Health NZ Te Whatu Ora chief executive Margie Apa said the register was a "collection of perceptions and perspectives taken from workshops between September and November with Data and Digital staff and clinical leaders as we sought to understand potential risks if proposals were to proceed".
She said the organisation would prioritise continuity and timely access to critical clinical information systems as part of its decision making.
"Our teams have very good expertise that we value to inform decisions which is why giving feedback through consultation is important.
"The document does not reflect the current reality or what will happen as a result of proposed changes. This is because decisions have not been made.
"The consultation is about getting the feedback from our staff to help inform our decisions."
Everyday problems
Everyday health functions were also at severe risk from the cuts, the register found.

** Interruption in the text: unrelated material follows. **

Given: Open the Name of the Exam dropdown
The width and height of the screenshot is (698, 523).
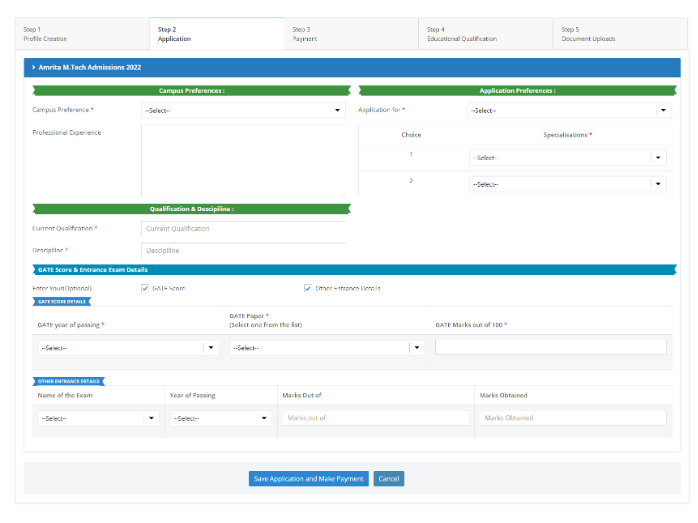Looking at the screenshot, I should [97, 418].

Clinicians would take longer to learn to use upgrades, and if there were fewer helpdesk staff, they would be forced to "work without the IT access to the clinical systems they need to perform their role efficiently. I expect this to impact patient care", said the register.
It listed risks of "suboptimal digital systems, further degradation of outdated/unfit-for-purpose IT tools leading to reduction in care delivery, quality and safety, efficiency and effectiveness".
"Rural and remote hospital services will disproportionately be at greater risk of not having timely resolution to issues compared with the metro sites."
The risks are not all in the future, and are tied to IT projects that have already had the plug pulled.
RNZ reported last week that 136 IT projects were being stopped or deferred.
One of those stopped was a project to improve non-clinical task management at Te Toka Tumai Auckland City, Counties Manukau and Waitematā hospitals.
"Districts to remain on incumbent systems, noting imminent risk of catastrophic failure Te Toke Tumai," said the register.
It foresaw patients "backing up in ED, not getting to theatre, not receiving pharmaceuticals or having access to treatment, required in a timely manner".
Health NZ has huge numbers of old and vulnerable servers and apps, and patching to protect them might become another casualty.
"Reduced patching capabilities will increase the vulnerability portfolio and increase security risk to dangerous levels, exposing HNZ to potential cyber attacks and data loss.
"Worst case scenario all patching activities would be stopped, as the risk to continue without the correct staffing numbers would be too high and risk of business/clinical impact would be increased."